▸ **EXCERPT TO READ**
OPINION
With these appeals, consolidated for purposes of decision, the Court reviews whether employees effectively waived their rights to bring actions in federal court under the Americans with Disabilities Act, 42 U.S.C. § 12101, et seq. (“ADA”), and the Fair Labor Standards Act, 29 U.S.C. § 201, et seq. (“FLSA”). At the district court, the plaintiffs attempted to sue their former employer, Ryan’s Family Steak Houses, Inc. (“Ryan’s”). However, when applying for employment at Ryan’s, both plaintiffs had signed a form indicating they would arbitrate all employment-related disputes. In both cases, Ryan’s filed a motion to compel arbitration.
Finding no valid arbitration agreement, the United States District Court for the Eastern District of Tennessee refused to require Plaintiff-Appellee Kyle Daniels to arbitrate his claim under the ADA. In contrast, the United States District Court for the Eastern District of Kentucky found that Plaintiff-Appellant Sharon Floss was required to arbitrate her dispute and could thus not pursue her claim under the FLSA in federal court.

▸ **THE PROBLEM**
Which people and companies does the opinion above name?

▸ **MATERIAL**
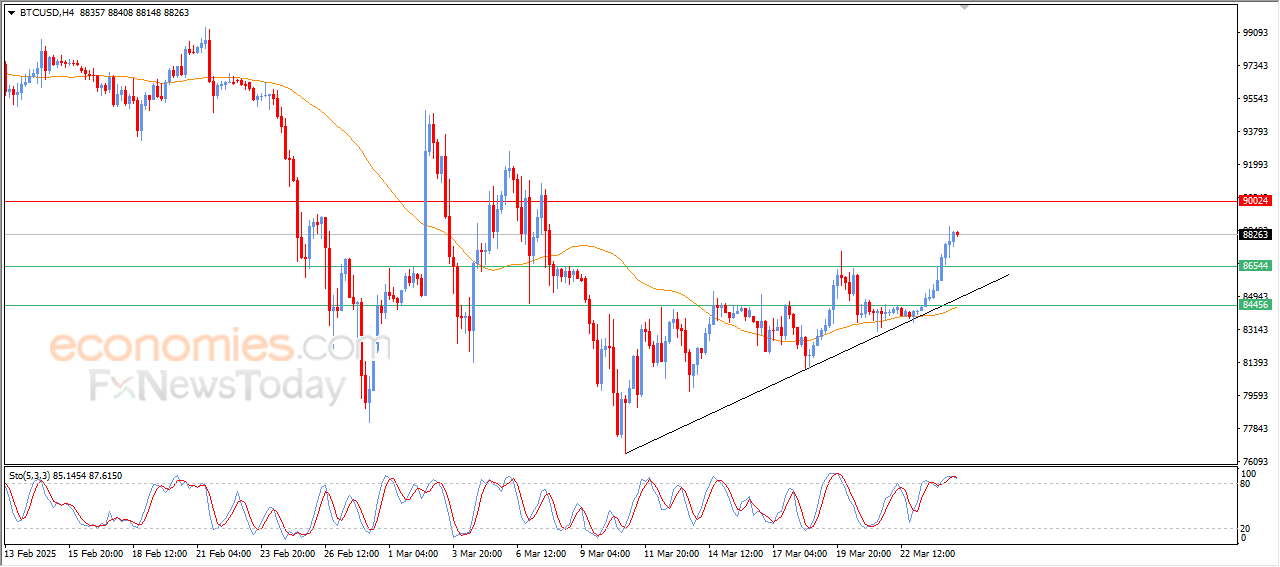Select the black ascending trendline
Viewport: 1280px width, 567px height.
pos(816,363)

▸ **OUTPUT**
- Ryan's Family Steak Houses, Inc.
- Kyle Daniels
- Sharon Floss